Presbyopia is a condition in which the eye loses its ability to focus on near objects. It affects most people in their 40s and, in some cases, presbyopia surgery may be used to treat the problem. There are a number of different operations available, some of which alter the shape of the eyeball and others which insert a type of lens. Sometimes people can learn to use what is called monovision, where one eye is adapted for near vision, leaving the other eye for viewing distant objects. None of the techniques offer a perfect solution, and for some people reading glasses or contact lenses may be preferred, but presbyopia surgery, while not without risks, can provide an acceptable range of vision for certain individuals.
One of the main methods of presbyopia surgery uses what is called laser vision correction, or LASIK, to correct one eye, normally the dominant one, for distance vision, while the other eye is left slightly near-sighted, for reading. The dominant eye is the one which the brain favors, in the same way as people are naturally left- or right-handed. Not everyone can learn to use monovision, and it is recommended that people try monovision contact lenses before committing to surgery. Perfect vision is not guaranteed following LASIK, but people usually need to use glasses or contact lenses less than they did before.

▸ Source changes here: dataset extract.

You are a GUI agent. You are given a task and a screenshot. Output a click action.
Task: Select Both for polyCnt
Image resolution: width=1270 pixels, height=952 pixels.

People with presbyopia and sight that is otherwise normal may be suitable for an operation known as conductive keratoplasty. Instead of lasers, radio waves are used to shrink areas around the edges of the cornea, the transparent covering of the eyeball. This reshapes the eyeball, making it curve more steeply in the middle and effectively lengthening it. The eye becomes more near-sighted, so it can be used for close work such as reading, leaving the dominant eye for distance vision. Again, it is important to determine before surgery that the person is able to function using monovision.
These two methods of presbyopia surgery normally require only a few hours' stay in a clinic. There may be mild discomfort or blurred vision immediately after the operation, and it might be necessary to wear protective dark glasses, to avoid getting water or other substances in the eye, and to rest for a day or so. Any surgery on the other eye is generally carried out at least a week after the first procedure. Most people experience a satisfactory outcome following presbyopia surgery but, very rarely, complications such as sight loss can occur.
In addition to these types of presbyopia surgery, there are a number of other treatments which are not widely available or are currently in trial. They include the use of gas bubbles to reshape the eye, insertion of artificial lenses similar to those used in cataract surgery, corneal implants and the creation of multiple zones of focus on the front of the eye. An ophthalmologist will be able to advise which, if any, of the presbyopia eye surgery techniques is appropriate.